Wait until you are calm to have hard conversations. Avoid jumping into those conversations when you are experiencing an overwhelming emotion, such as anger, which will likely cloud your judgment and lead you to handle the situation in a way you will regret. Be collaborative when talking about the issue; it should be a dialogue, not a monologue.

Listen actively to what the other person is saying.

Remain as objective as possible, trying your best to understand the words actively coming out of their mouth rather than jumping to conclusions about what they may mean. Additionally, while they are talking, truly listen to what they are saying rather than simply planning out your next point in your head.

Hope is not lost.

Although our generation has seen a steady decline in communication skills, hope is not lost! These are all habits that can be formed over time with intentional implementation. You won’t handle hard conversations perfectly at first, if at all, because we’re all human. But these tips will help you approach them with intention and grace, so both people can walk away feeling heard rather than frustrated.
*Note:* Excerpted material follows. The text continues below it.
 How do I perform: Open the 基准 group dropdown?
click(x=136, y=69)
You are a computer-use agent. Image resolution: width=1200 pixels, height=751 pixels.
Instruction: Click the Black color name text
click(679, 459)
How to Win Friends and Influence People by Dale Carnegie is a wonderful book for more in-depth ways to approach communication with people. Many of my communication practices are built on what I have learned from this book, and I believe it offers many lessons for improvement, especially for young professionals, so I highly recommend reading it. I hope these 7 ways to have hard conversations with elegance made you feel more confident that you can handle your next difficult conversation with grace!